The Python Synapse client can be configured to automatically use STS tokens to perform uploads and downloads to enabled storage locations using an installed boto3 library rather than through the traditional Synapse client APIs. This can improve performance in certain situations, particularly uploads of large files, as the data transfer itself can be conducted purely against the AWS S3 APIs, only invoking the Synapse APIs to retrieve the necessary token and to update Synapse metadata in the case of an upload.

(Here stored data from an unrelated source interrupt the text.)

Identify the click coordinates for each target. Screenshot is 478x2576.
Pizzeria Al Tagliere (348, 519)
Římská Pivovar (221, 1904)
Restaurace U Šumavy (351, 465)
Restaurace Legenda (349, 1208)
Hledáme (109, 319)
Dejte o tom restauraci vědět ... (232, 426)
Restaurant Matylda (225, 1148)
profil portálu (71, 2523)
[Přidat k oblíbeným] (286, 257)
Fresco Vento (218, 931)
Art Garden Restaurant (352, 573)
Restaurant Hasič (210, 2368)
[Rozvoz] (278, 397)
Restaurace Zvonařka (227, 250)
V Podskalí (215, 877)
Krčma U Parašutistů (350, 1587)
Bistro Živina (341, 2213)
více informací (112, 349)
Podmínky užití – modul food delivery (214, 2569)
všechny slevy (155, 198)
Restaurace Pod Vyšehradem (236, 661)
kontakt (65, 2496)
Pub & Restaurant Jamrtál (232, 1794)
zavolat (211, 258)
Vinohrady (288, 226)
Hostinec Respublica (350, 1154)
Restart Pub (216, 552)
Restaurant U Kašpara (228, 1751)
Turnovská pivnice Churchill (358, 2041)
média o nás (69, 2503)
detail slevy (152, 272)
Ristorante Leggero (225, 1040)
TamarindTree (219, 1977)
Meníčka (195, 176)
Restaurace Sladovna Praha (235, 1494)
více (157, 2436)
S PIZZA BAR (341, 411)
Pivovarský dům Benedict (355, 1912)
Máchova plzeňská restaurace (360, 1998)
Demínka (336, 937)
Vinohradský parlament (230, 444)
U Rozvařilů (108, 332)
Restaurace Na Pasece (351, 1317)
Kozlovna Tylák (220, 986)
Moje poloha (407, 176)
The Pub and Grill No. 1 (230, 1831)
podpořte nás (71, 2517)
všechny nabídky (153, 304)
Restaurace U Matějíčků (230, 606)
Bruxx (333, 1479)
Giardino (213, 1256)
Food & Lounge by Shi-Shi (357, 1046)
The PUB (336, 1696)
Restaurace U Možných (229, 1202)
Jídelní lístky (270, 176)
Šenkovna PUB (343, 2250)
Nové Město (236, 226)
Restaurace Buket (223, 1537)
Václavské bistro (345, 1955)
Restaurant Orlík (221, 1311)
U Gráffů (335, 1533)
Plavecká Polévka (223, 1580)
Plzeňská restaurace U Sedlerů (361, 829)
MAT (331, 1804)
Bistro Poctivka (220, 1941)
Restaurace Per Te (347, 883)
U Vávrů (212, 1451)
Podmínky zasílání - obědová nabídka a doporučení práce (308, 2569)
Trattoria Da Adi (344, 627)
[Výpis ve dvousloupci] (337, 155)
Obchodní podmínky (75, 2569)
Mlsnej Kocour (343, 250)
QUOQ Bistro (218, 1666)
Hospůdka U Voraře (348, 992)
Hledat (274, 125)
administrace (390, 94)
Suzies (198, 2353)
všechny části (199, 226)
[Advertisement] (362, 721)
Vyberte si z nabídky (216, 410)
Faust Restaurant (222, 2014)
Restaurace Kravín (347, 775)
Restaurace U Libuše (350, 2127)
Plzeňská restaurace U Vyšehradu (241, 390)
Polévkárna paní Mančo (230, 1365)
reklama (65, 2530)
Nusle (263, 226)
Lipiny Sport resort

Once configured to do so, retrieval of STS tokens for supported operations occurs automatically without any change in synapseclient usage.

To enable STS/boto3 transfers on all get and store operations, do the following:

  1. Ensure that boto3 is installed in the same Python installation as synapseclient.

pip install boto3
  1. To enable automatic transfers on all uploads and downloads, update your Synapse client configuration file (typically “.synapseConfig” in your $HOME directory, unless otherwise configured) with the [transfer] section, if it is not already present. To leverage STS/boto3 transfers on a per Synapse client object basis, set the use_boto_sts_transfers property.

# add to .synapseConfig to automatically apply as default for all synapse client instances
[transfer]
use_boto_sts=true

# alternatively set on a per instance basis within python code
syn.use_boto_sts_transfers = True

Note that if boto3 is not installed, then these settings will have no effect.